WHAT THIS TASK INVOLVES: Give the data as a two-column CSV with the headers input and output, starting at the line that contains "This screenshot has height=692, width=2576." and stopping after the last line of the data. Put each input and its output on one row, each in a single quoted field with line breaks replaced by spaces, and leave the pictures out.

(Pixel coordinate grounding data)

* * * * * * *

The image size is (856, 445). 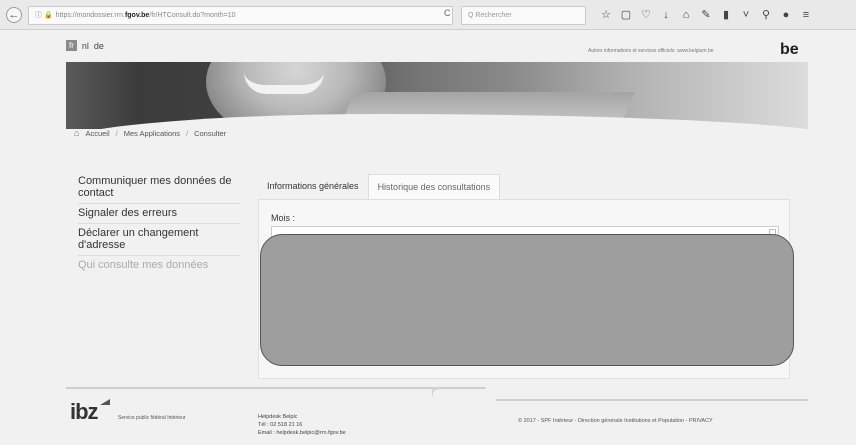 I want to click on helpdesk-phone: Tél : 02 518 21 16, so click(x=280, y=425).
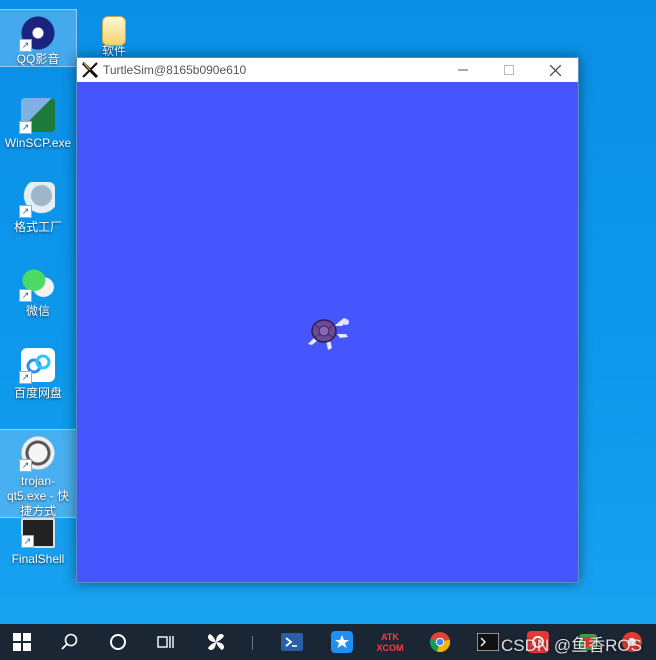 Image resolution: width=656 pixels, height=660 pixels. I want to click on desktop-icon-baidu-netdisk: ↗ 百度网盘, so click(38, 371).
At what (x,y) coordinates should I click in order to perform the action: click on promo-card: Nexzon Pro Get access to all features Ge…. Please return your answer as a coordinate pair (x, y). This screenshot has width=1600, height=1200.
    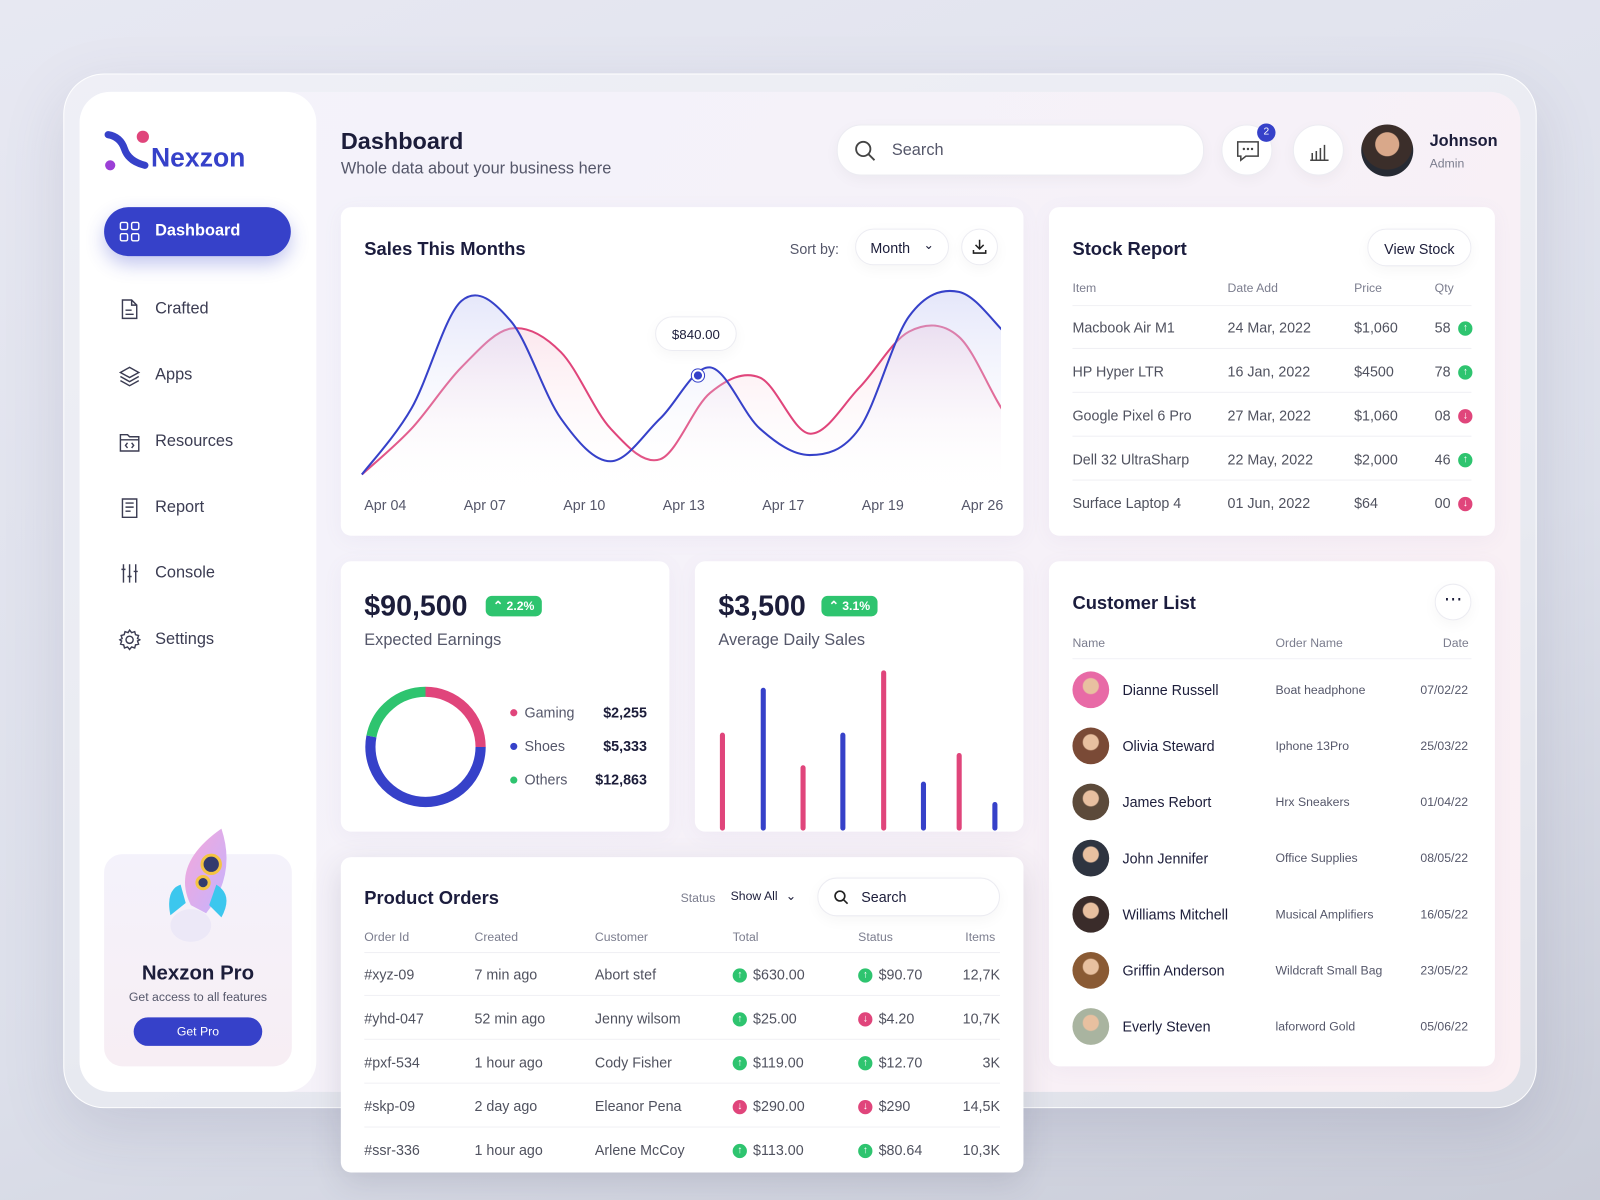
    Looking at the image, I should click on (198, 948).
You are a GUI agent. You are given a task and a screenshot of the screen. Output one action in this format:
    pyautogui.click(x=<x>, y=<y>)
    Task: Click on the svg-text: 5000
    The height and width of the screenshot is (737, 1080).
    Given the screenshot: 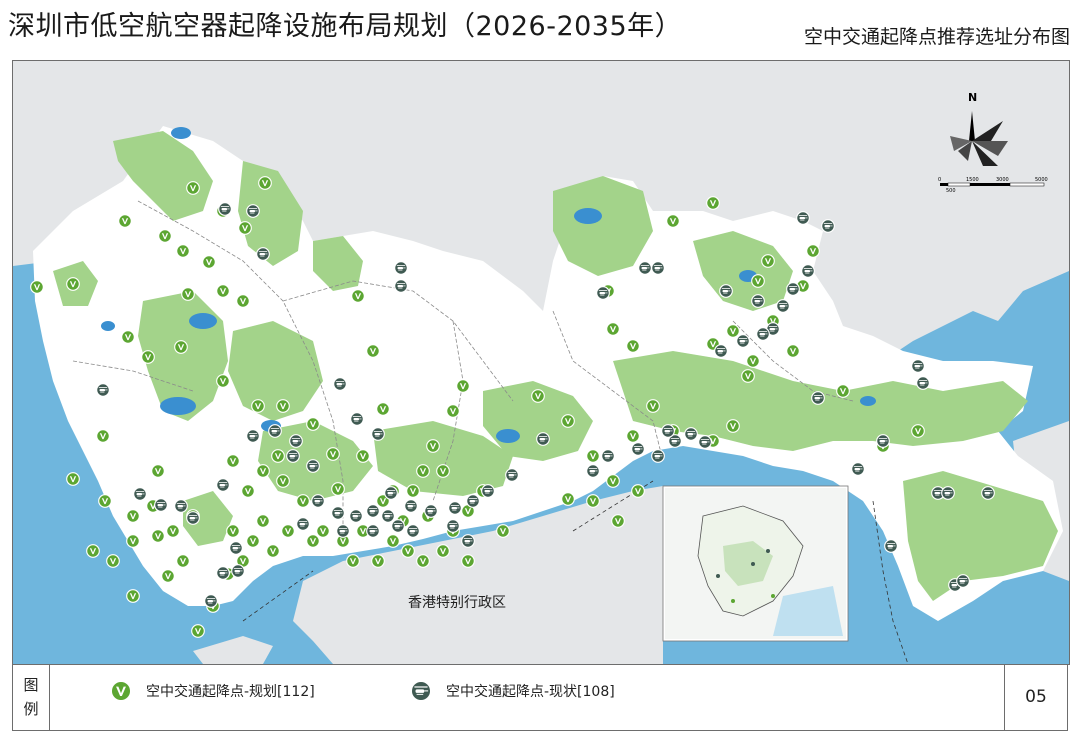 What is the action you would take?
    pyautogui.click(x=1042, y=180)
    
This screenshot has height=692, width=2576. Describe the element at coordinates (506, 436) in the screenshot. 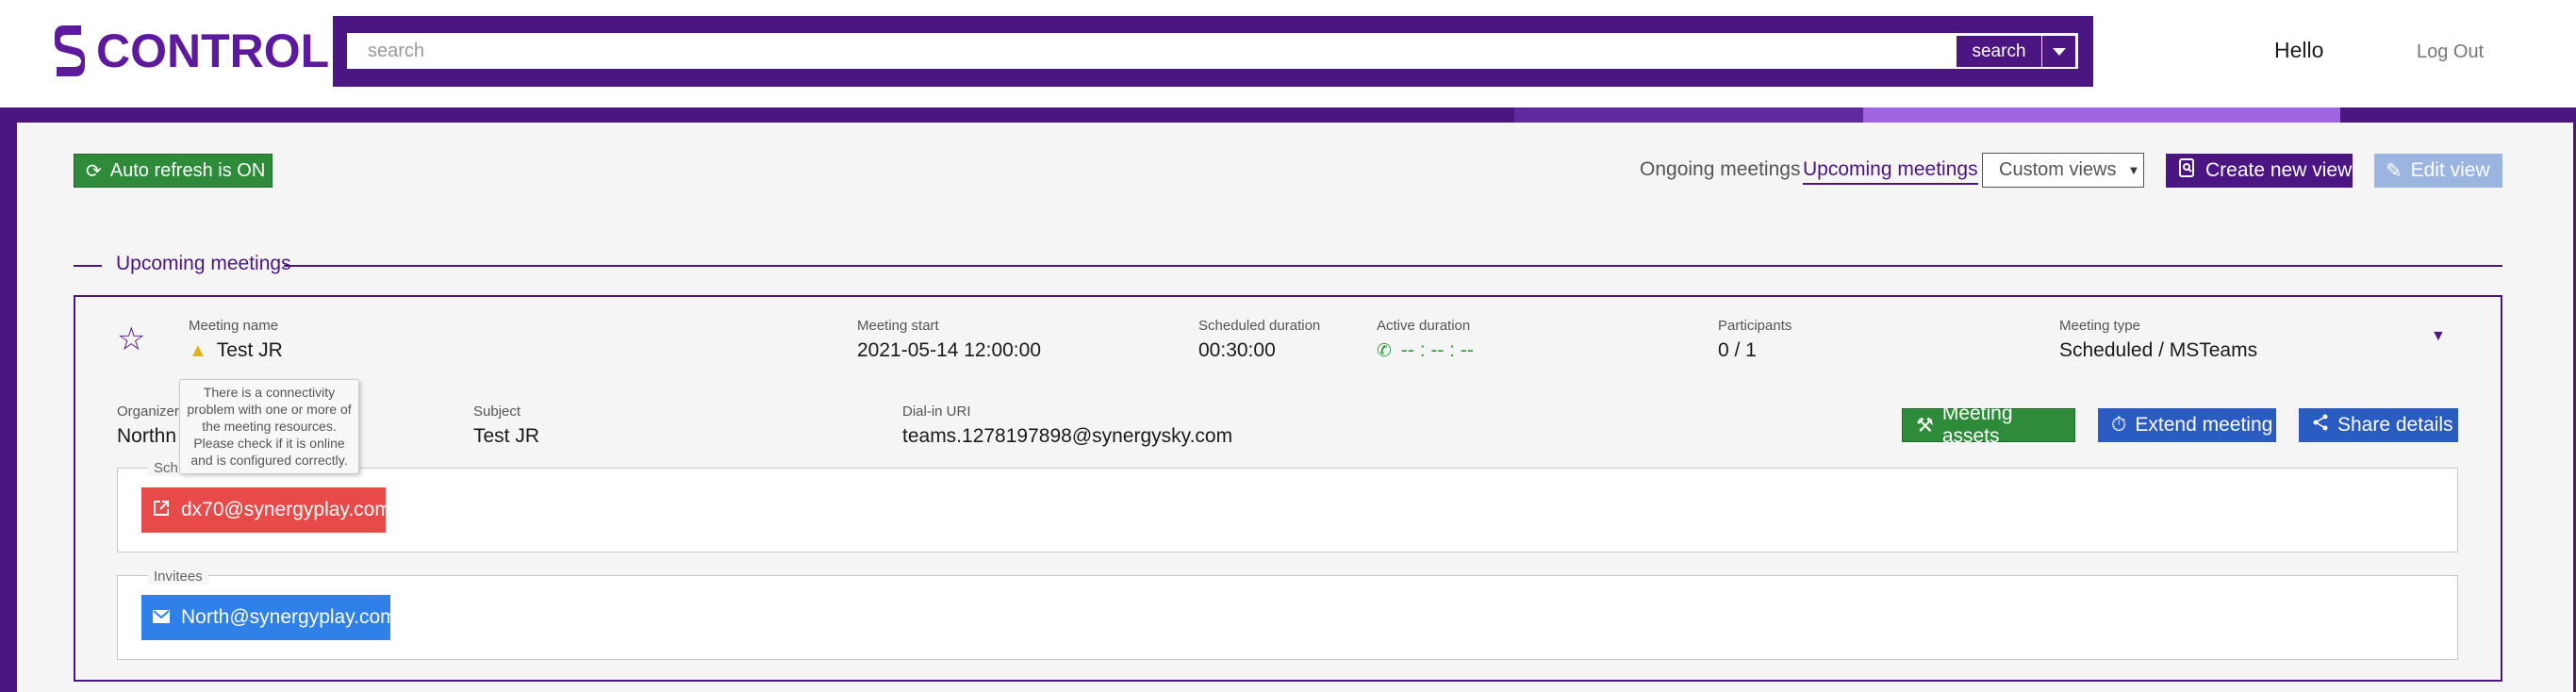

I see `subject-value: Test JR` at that location.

* * * * * * *

REPLY:
input,output
"This screenshot has height=692, width=2576. Describe the element at coordinates (506, 436) in the screenshot.","I see `subject-value: Test JR` at that location."